Proteobacteria and Actinobacteria were the most abundant phyla in soil bacterial communities and were powerful competitors in carbon utilization (Fierer et al., 2007; Ganz et al., 2012), exhibiting rapid growth in carbon-enriched soil (Goldfarb et al., 2011). The abundance of Proteobacteria and Actinobacteria indicated that all revegetation methods in our study had relatively enough soil carbon. At the class level, Actinobacteria was the most abundant (Supplementary Figure S4), and their competitive advantage was evident through their production of antibiotics (D’Costa et al., 2007) and a multitude of degradative capabilities (Zhou et al., 2017). With the accumulation of soil organic matter and nutrients, the relative abundance of Actinobacteria decreased and Proteobacteria increased (Figures 1, 2), which may be caused by the increase in available nutrients (Zeng et al., 2017).

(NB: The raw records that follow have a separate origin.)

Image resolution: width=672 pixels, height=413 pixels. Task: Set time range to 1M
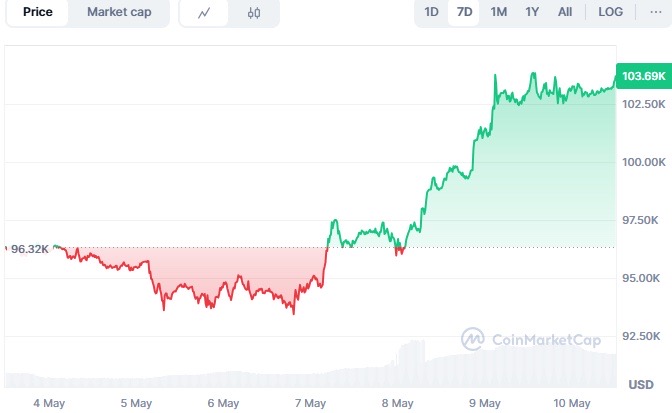[x=498, y=12]

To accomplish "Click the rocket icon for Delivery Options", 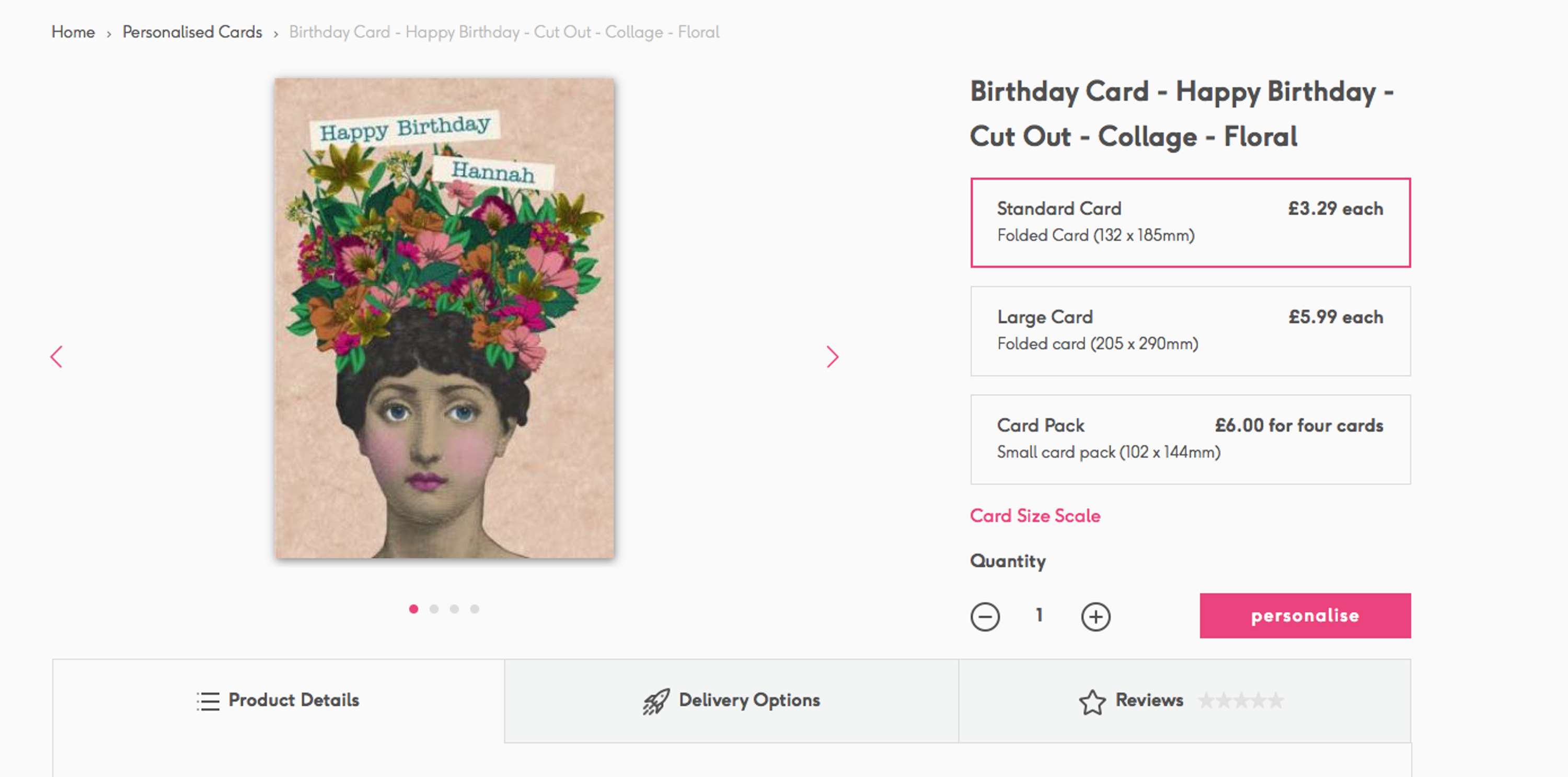I will coord(656,701).
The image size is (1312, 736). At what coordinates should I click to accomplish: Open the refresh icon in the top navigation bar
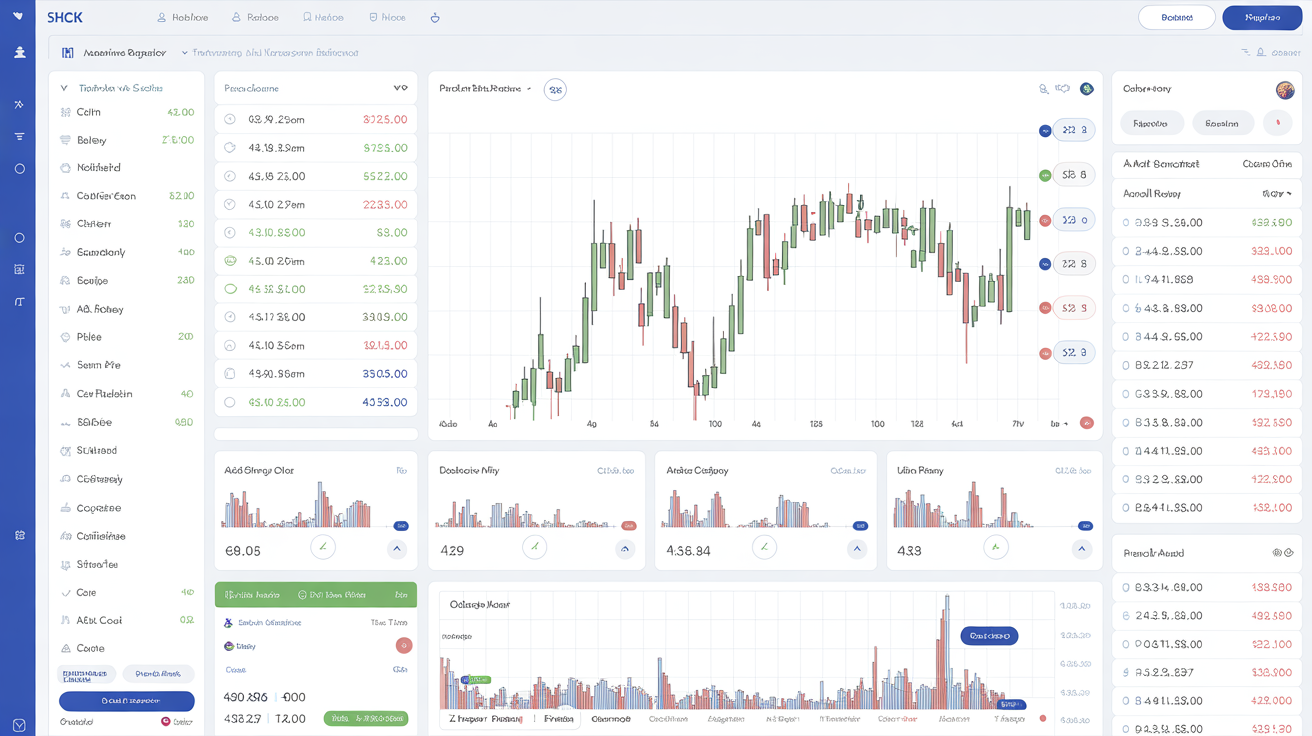(434, 17)

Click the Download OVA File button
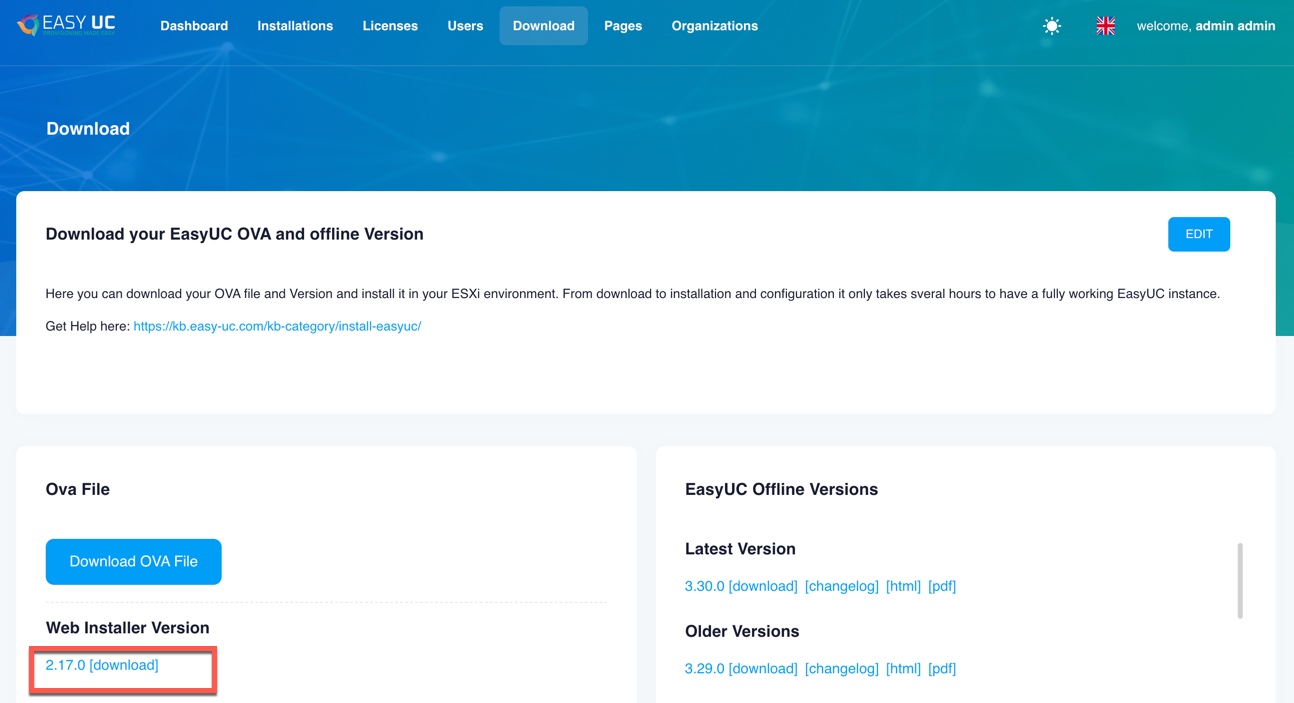tap(133, 562)
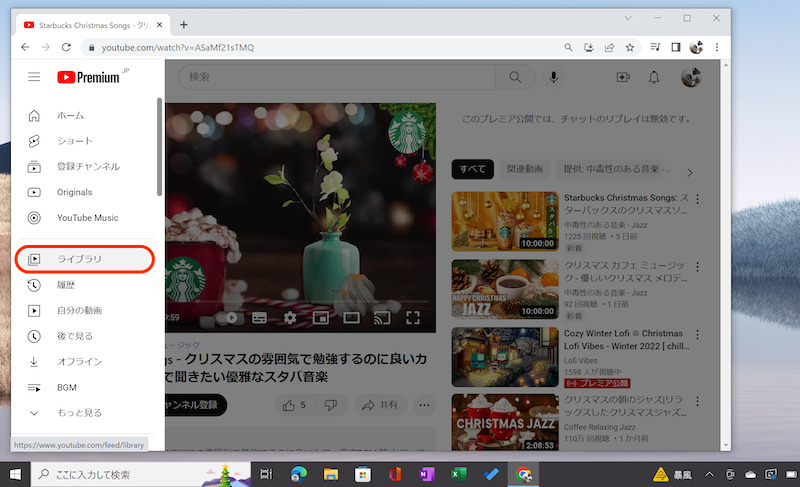Open YouTube Music from the sidebar
Screen dimensions: 800x487
point(87,218)
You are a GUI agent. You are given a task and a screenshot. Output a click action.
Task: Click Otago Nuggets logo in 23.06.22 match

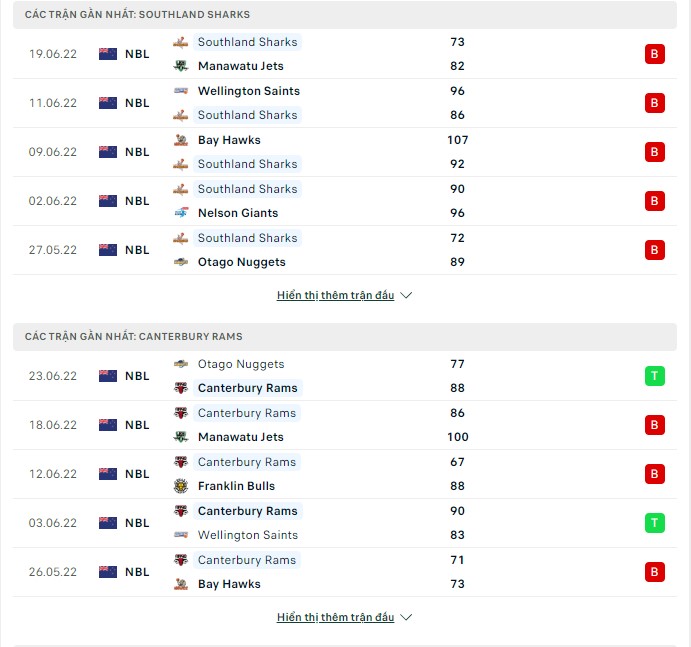(x=181, y=364)
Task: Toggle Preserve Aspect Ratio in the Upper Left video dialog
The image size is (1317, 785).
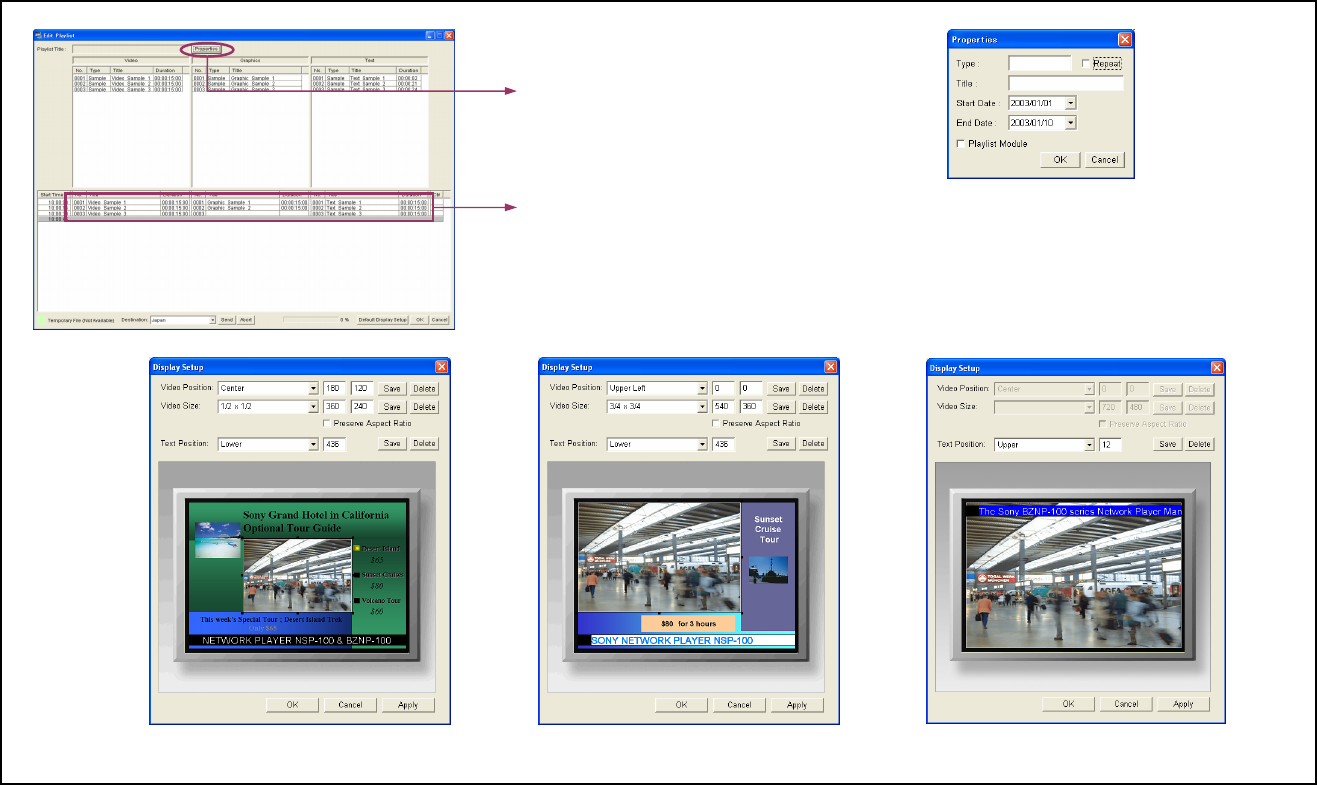Action: pyautogui.click(x=717, y=423)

Significant relationships of N:P and C:P with bacterial genera except most dominant genera were observed, which indicated that the variables associated with phosphorus availability may be crucial determinants of bacterial community structure, and the dominant bacterial taxa had the preference of phosphorus. Plant diversity had significant positive effects on some soil bacterial genera, especially the most abundant bacterial genus, Micromonospora, which indicated that revegetation with an abundance of plant species could improve the growth of soil bacteria (Figure 4). The tight connection between soil bacterial genera and plant diversity indices indicated that plant diversity participated in shaping the soil bacterial community (Table 3). The bacterial Shannon–Wiener index was significantly negatively correlated with plant Shannon–Wiener and Simpson indices (Supplementary Figure S6), which indicated that higher plant diversity does not necessarily promote soil bacterial diversity at the intermediate stage of revegetation. An imbalanced fertilization experiment found the percentage of Acidobacteria abundance had a positive correlation with potassium and negative correlation with calcium (Eo and Park, 2016), but we did not find the same correlations in our study (Table 3). The reason might be that high calcium in karst region suppressed the uptake of potassium by Acidobacteria taxa. They also found the percentages of Chloroflexi were positively correlated with pH and negatively correlated with nitrate concentration (Eo and Park, 2016), but we did not observe these correlations (Table 3). The possible reasons for this difference could be that our soil was lacking nitrates and a high pH may suppress the growth of Chloroflexi (Deng et al., 2018). Firmicutes was found to be more adaptable to dry and cold soil environments and used limited soil nutrients (Zhu et al., 2017), while under a humid subtropical climate the abundance of Firmicutes was lower (Figure 2). Zhu et al. (2017) also found that Gemmatimonadetes was more suitable for living in low soil water content environment. Thus, it is likely that the sites AC, ZG, and GM had the lowest abundance of Gemmatimonadetes due to their deep soil and potential to hold water. The Bacillus class, the predominant bacteria for their phosphate-solubilizing abilities, had low abundance in our soil (Supplementary Figure S3) and further indicated that our soils were deficient in phosphorus (Figure 2).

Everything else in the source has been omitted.